Novel thiazoline–coumarin hybrid compounds containing sugar moieties: synthesis, biological evaluation and molecular docking study as antiproliferative agents

Abstract

A new series of 2,3-thiazoline–coumarin hybrid compounds that contained D-glucose and D-galactose moieties (4a–g) were synthesized and their cytotoxic activity was evaluated against breast adenocarcinoma (MCF-7), human liver cancer (HepG2), human cervical cancer (HeLa), human melanoma cancer (SK-Mel-2), and human lung cancer (LU-1) cells. To reveal their selectivity toward cancer cells, the compounds were also tested against the human fibroblast cell line MRC-5. The synthesized compounds exhibited potent cytotoxic activity against the tested cell lines with IC₅₀ values of 1.18–11.32, 1.91–9.81, 1.96–13.16, 1.35–16.12, and 2.12–15.92 μM (against MCF-7, HepG2, HeLa, SK-Mel-2, and LU-1 cells, respectively) compared with Sorafenib, doxorubicin, and 5-fluorouracil. Interestingly, compounds 4a–g displayed selectivity toward cancer cell lines over MRC-5 (IC₅₀ 3.97–25.75 μM).

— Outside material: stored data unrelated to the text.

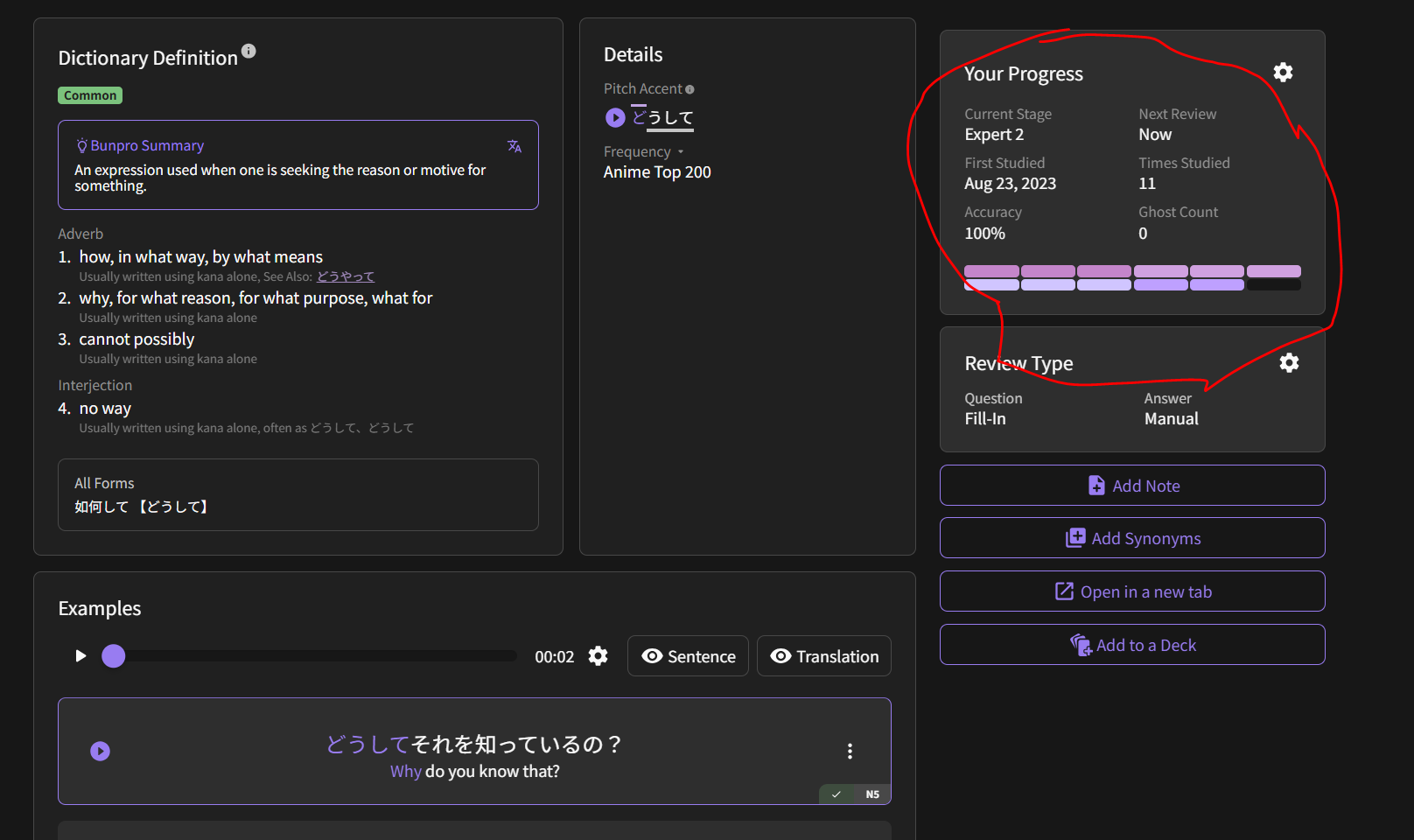Click the Examples audio progress slider
The width and height of the screenshot is (1414, 840).
[x=315, y=656]
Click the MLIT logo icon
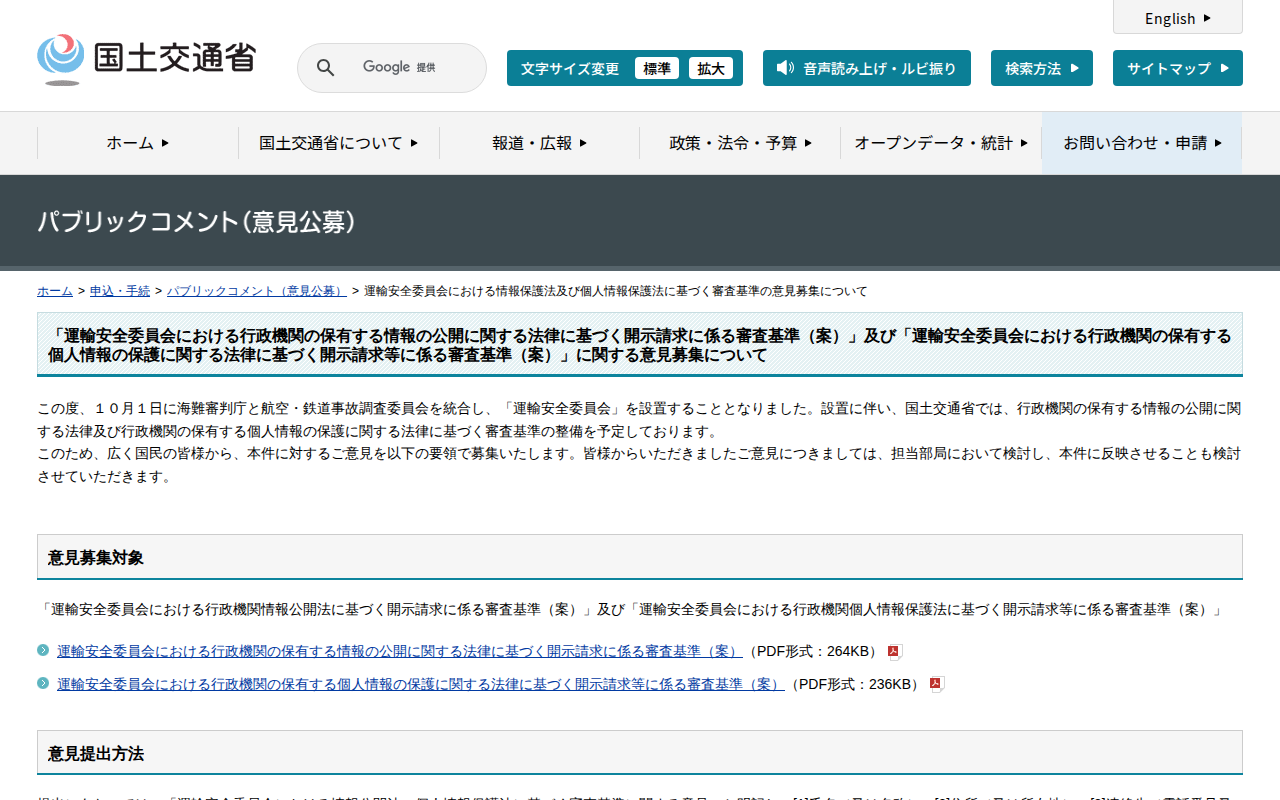Viewport: 1280px width, 800px height. coord(61,58)
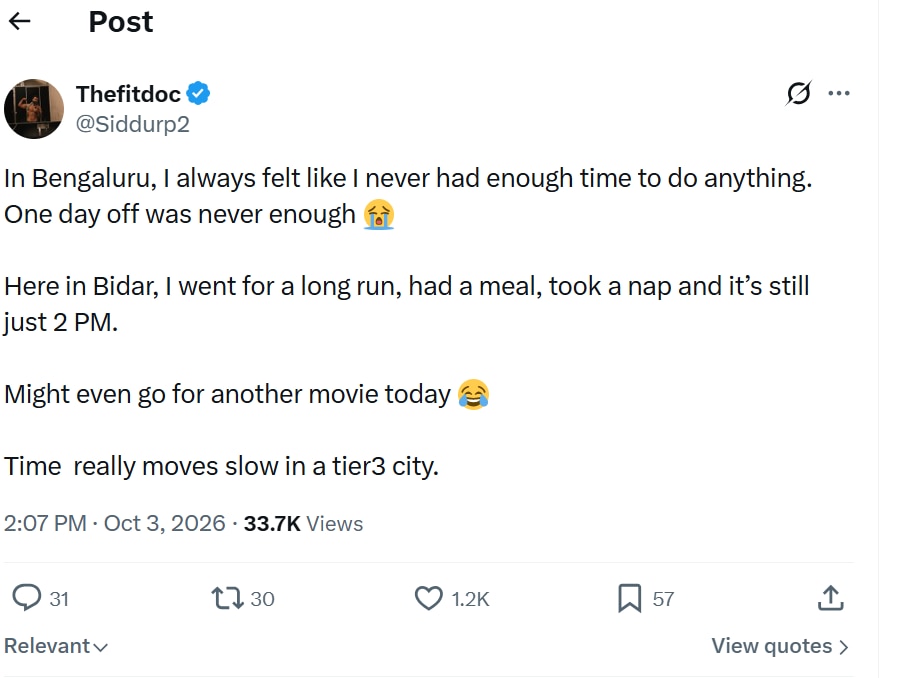Click the 30 reposts count
The image size is (905, 678).
[262, 599]
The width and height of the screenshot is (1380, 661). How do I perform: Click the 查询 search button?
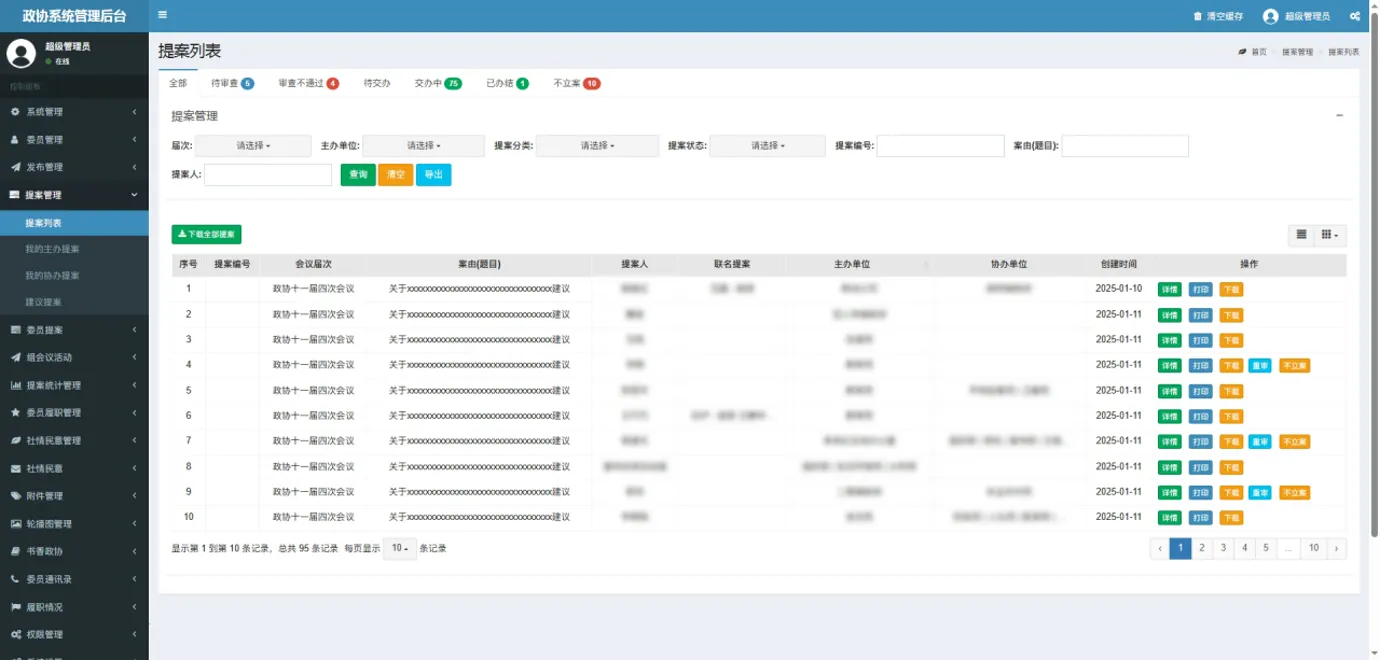point(358,173)
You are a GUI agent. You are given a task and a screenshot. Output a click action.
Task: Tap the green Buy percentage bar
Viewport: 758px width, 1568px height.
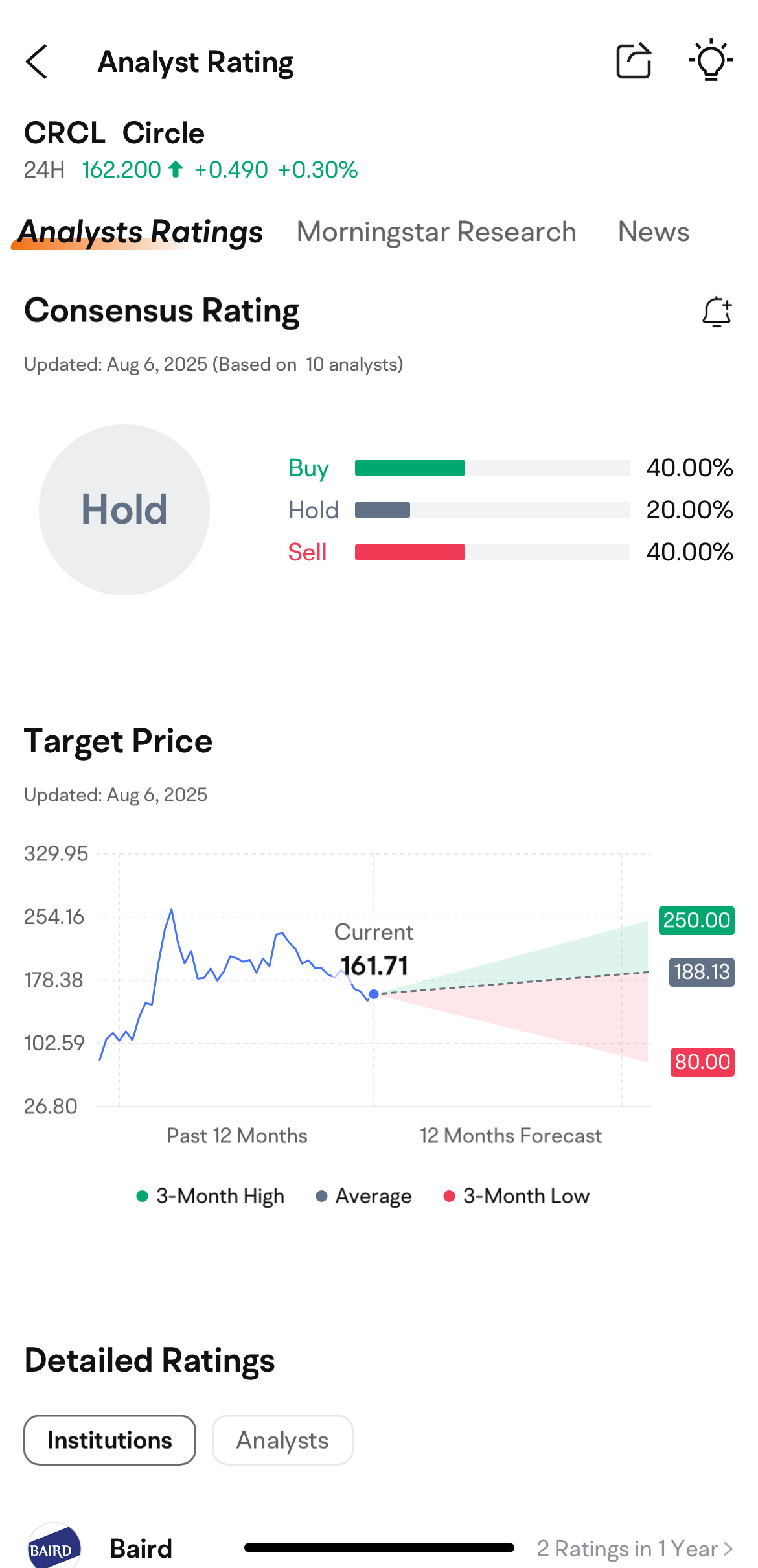coord(410,468)
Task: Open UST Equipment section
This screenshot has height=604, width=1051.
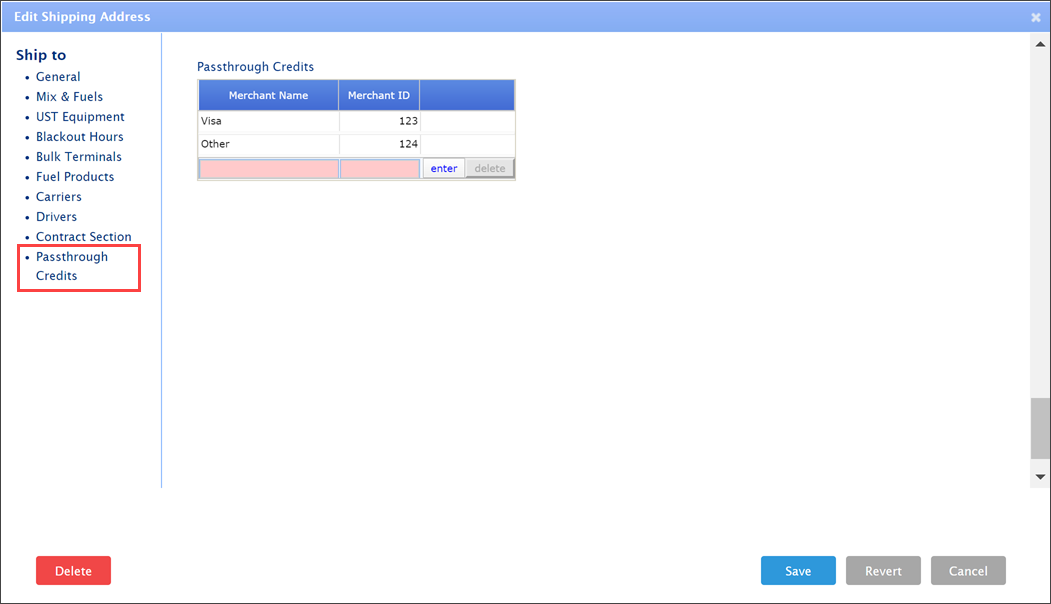Action: tap(80, 117)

The most active compounds, including 4d, 4e, and 4f, also displayed potent inhibitory activity against EGFR and HER2 kinases (IC₅₀ 0.15–0.31 and 0.15–0.25 μM, respectively) compared with the standard drug Sorafenib (IC₅₀ = 0.11 and 0.13 μM, respectively). Molecular docking also showed that the hydrogen binding interactions often occurred between the CO lactone of the coumarin ring and appropriate amino acid residues, which played a key role in enhancing its potency against both enzymes.